B21L-05:
Reactive transport model of growth and methane production by high-temperature methanogens in hydrothermal regions of the subseafloor

Tuesday, 16 December 2014: 9:00 AM
Lucy C Stewart1, Christopher K Algar2, Begüm D Topçuoğlu1, Caroline S Fortunato3, Benjamin I Larson4, Giora K Proskurowski5, David A Butterfield4, Joseph John Vallino6, Julie A Huber3 and James F Holden1, (1)University of Massachusetts Amherst, Amherst, MA, United States, (2)Marine Biological Laboratory, Woods Hole, MA, United States, (3)Josephine Bay Paul Center, Woods Hole, MA, United States, (4)NOAA Seattle, Seattle, WA, United States, (5)University of Washington, Seattle, WA, United States, (6)Ecosystems Ctr, Woods Hole, MA, United States
Abstract:
Hydrogenotrophic methanogens are keystone high-temperature autotrophs in deep-sea hydrothermal vents and tracers of habitability and biogeochemical activity in the hydrothermally active subseafloor.

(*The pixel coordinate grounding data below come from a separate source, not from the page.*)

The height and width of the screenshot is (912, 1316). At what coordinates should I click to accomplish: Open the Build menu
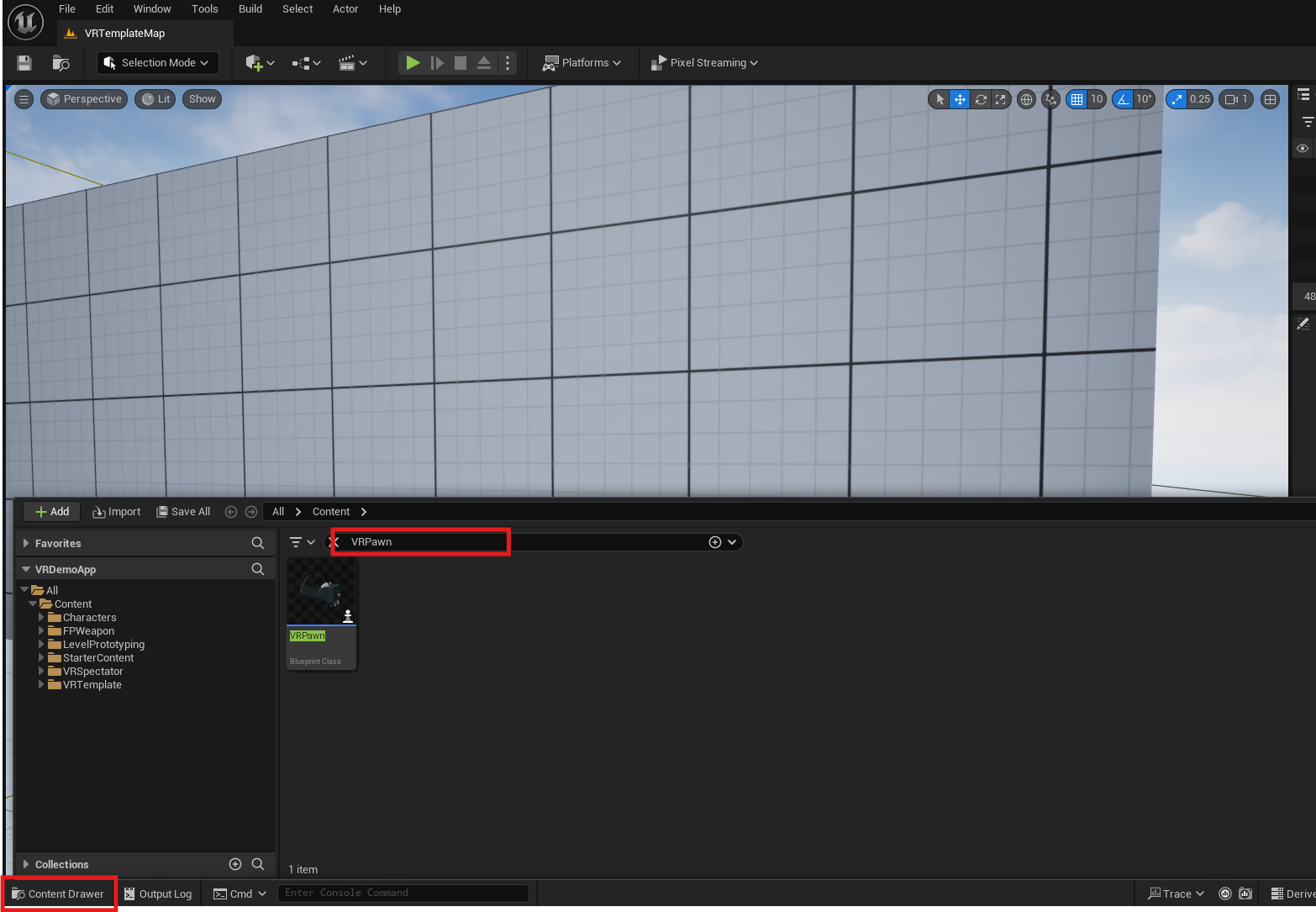[x=250, y=9]
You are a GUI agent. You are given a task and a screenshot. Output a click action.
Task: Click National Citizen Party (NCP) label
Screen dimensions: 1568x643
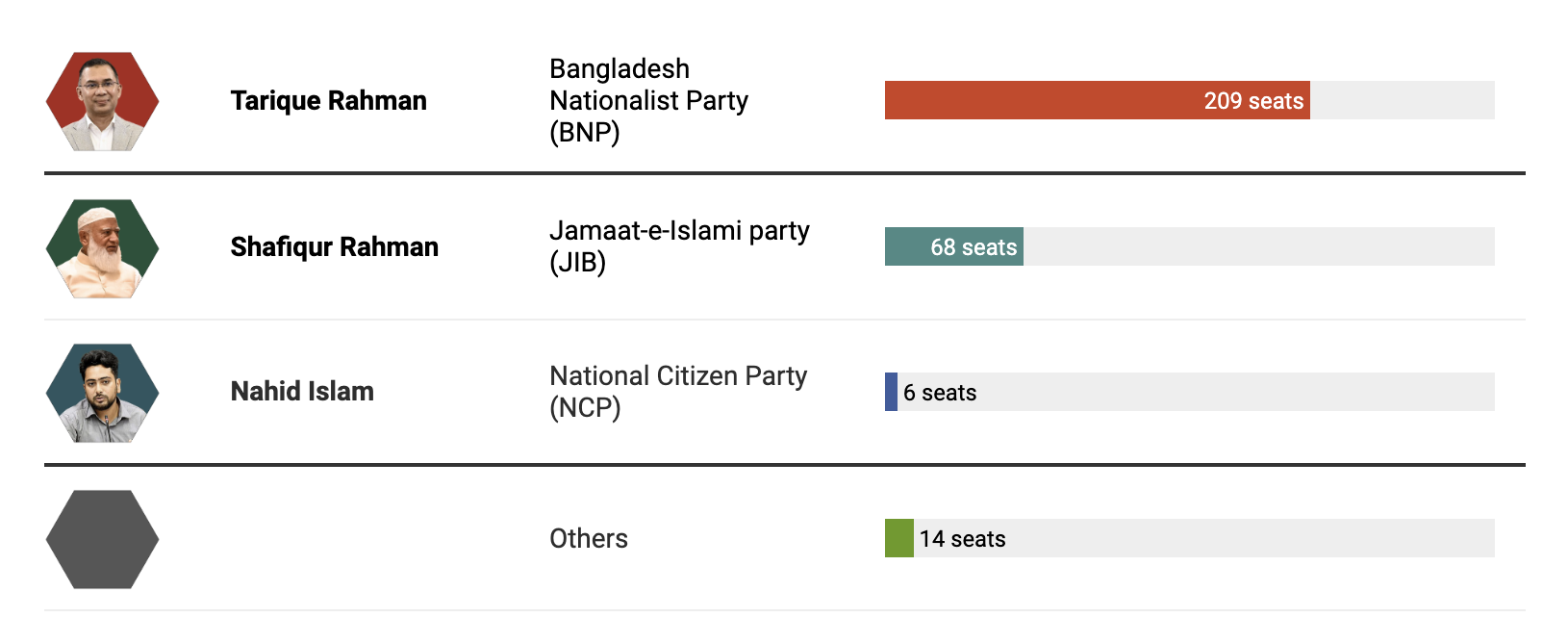(678, 392)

At Axial Seamount, nearly all thermophilic methanogens are Methanothermococcus and Methanocaldococcus species, making this site amenable to modeling through pure culture laboratory experiments coupled with field studies. Based on field microcosm incubations with 1.2 mM, 20 µM, or no hydrogen, the growth of methanogens at 55°C and 80°C is limited primarily by temperature and hydrogen availability, with ammonium amendment showing no consistent effect on total methane output. The Arrhenius constants for methane production by Methanocaldococcus jannaschii (optimum 82°C) and Methanothermococcus thermolithotrophicus (optimum 65°C) were determined in pure culture bottle experiments. The Monod constants for hydrogen concentration were measured by growing both organisms in a 2-liter chemostat at two dilution rates; 55°C, 65°C and 82°C; and variable hydrogen concentrations. M. jannaschii showed higher ks and Vmax constants than M. thermolithotrophicus. In the field, hydrogen and methane concentrations in hydrothermal end-member and low-temperature diffuse fluids were measured, and the concentrations of methanogens that grow at 55°C and 80°C in diffuse fluids were determined using most-probable-number estimates. Methane concentration anomalies in diffuse fluids relative to end-member hydrothermal concentrations and methanogen cell concentrations are being used to constrain a 1-D reactive transport model using the laboratory-determined Arrhenius and Monod constants for methane production by these organisms. By varying flow path length and subseafloor cell concentrations in the model, our goal is to determine solutions for the potential depth of the subseafloor biosphere coupled with the amount of methanogenic biomass it contains.